[OS X TeX] Re: [OS X TeX]

Gary L. Gray gray at engr.psu.edu
Tue Dec 12 02:38:53 CET 2006


On Dec 11, 2006, at 8:26 PM, Alex Scorpan wrote:

> Bottom-posting sucks.
>
> It forces you to spend a lot more time scanning the (at least) 20  
> or so messages you gets from the list daily, because you have to  
> scroll to the bottom of each message to get a glimpse whether the  
> message adds anything of interest to you or not.  Often you have to  
> scroll through several pages of one message to read one line of new  
> content.
>
> After all, you are reading the subject lines and following down the  
> threads---you can survive having the reminder on the bottom.
>
> Alex
>
>
>
>> I have yet to see decisive arguments for bottom-posting.

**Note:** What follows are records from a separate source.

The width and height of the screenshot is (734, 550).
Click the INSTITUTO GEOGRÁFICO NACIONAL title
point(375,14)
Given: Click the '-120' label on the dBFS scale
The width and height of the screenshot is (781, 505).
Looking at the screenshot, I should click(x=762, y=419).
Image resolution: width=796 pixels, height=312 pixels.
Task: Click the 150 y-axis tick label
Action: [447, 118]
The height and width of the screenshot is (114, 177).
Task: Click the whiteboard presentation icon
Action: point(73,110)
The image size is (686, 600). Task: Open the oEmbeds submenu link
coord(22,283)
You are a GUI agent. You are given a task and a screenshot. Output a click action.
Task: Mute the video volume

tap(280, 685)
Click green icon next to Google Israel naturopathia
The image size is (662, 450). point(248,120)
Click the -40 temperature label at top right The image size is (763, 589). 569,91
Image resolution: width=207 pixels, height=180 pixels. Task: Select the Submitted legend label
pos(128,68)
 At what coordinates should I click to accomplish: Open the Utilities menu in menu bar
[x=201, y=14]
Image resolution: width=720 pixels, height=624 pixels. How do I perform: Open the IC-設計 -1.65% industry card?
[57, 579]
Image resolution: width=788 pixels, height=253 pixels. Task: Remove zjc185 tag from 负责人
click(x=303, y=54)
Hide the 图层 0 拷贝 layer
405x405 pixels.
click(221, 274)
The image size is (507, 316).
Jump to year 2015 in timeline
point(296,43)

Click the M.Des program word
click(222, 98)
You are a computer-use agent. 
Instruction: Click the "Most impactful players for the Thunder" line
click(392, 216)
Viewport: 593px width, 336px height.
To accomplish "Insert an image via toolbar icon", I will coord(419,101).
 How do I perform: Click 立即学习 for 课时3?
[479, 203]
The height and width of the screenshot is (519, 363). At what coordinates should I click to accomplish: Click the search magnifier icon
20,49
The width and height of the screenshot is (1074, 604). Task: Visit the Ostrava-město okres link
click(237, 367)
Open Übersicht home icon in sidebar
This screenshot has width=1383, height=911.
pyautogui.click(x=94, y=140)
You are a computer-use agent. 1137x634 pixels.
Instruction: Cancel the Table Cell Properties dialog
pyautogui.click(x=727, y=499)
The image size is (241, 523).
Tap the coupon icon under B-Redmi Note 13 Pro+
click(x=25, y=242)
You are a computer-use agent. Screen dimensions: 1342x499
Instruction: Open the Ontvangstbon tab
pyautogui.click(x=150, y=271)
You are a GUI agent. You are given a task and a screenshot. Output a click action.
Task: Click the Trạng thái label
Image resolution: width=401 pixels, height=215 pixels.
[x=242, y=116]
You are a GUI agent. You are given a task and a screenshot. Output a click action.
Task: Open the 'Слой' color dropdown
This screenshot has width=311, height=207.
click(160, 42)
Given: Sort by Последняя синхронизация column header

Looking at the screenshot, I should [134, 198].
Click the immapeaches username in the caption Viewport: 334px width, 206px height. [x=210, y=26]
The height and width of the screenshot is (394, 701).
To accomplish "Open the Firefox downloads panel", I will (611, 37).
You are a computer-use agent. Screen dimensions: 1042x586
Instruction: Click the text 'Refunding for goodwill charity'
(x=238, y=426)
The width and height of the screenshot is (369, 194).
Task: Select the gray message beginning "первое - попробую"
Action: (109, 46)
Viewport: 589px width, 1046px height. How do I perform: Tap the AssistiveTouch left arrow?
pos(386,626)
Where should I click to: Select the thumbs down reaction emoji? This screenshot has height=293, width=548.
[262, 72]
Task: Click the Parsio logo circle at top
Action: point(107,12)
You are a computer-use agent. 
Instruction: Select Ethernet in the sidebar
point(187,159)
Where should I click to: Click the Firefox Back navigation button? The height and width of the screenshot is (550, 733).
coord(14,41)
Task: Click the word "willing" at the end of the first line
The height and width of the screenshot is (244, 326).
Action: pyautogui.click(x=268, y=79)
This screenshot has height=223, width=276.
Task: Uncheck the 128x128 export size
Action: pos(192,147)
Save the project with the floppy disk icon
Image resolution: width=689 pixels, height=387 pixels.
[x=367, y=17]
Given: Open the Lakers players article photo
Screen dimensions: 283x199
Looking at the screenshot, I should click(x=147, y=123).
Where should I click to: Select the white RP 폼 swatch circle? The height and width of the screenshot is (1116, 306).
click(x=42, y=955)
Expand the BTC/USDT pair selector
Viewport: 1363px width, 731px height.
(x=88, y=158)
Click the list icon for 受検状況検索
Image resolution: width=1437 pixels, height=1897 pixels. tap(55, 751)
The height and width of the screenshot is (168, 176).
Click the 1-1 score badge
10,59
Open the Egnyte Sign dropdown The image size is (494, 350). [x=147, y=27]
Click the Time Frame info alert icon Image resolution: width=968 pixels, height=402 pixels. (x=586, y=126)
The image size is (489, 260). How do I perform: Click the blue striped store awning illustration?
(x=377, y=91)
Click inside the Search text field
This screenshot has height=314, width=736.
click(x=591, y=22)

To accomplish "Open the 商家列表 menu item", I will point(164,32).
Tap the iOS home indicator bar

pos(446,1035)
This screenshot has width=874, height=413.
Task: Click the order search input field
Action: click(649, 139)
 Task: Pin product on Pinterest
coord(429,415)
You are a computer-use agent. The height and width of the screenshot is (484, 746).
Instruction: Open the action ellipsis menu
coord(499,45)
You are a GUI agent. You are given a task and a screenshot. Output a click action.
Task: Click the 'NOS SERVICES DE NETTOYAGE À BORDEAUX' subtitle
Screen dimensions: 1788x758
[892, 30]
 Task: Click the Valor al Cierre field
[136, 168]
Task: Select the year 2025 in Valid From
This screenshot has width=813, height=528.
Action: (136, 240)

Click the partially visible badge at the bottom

The  
>> following should not be construed as an attempt to provide a  
>> decisive argument in favor of top posting; but it is an argument  
>> against bottom-posting.
>>
>> If one is following a thread, one might have in mind the preceding  
>> messages in the conversation. In such a case the repetition of the  
>> previous message(s) at the top --- especially in the fourth  
>> message in a thread --- could conceivably be inefficient for the  
>> reader. One might think of a top-posted message as one that puts  
>> the news first and provides a reminder of the conversation as a  
>> sequence of nested footnotes, as it were. A conscientious top  
>> poster might consider starting his/her post by summarizing the  
>> argument so far, or at least use an introductory topic sentence,  
>> and perhaps consider avoiding indexical references to previous  
>> posts (e.g., "this argument" rather than "the argument that ... ").
>> _____________________________
>> Professor Michael Kubovy


In the "List Reminders & Etiquette" page (see the end of this  
message) I am not advocating "bottom posting" or "top posting". Both  
should be used when appropriate. More importantly, the text of a post  
should often (usually?) be interspersed with the text that is being  
quoted so that the reader knows to what the writer is responding.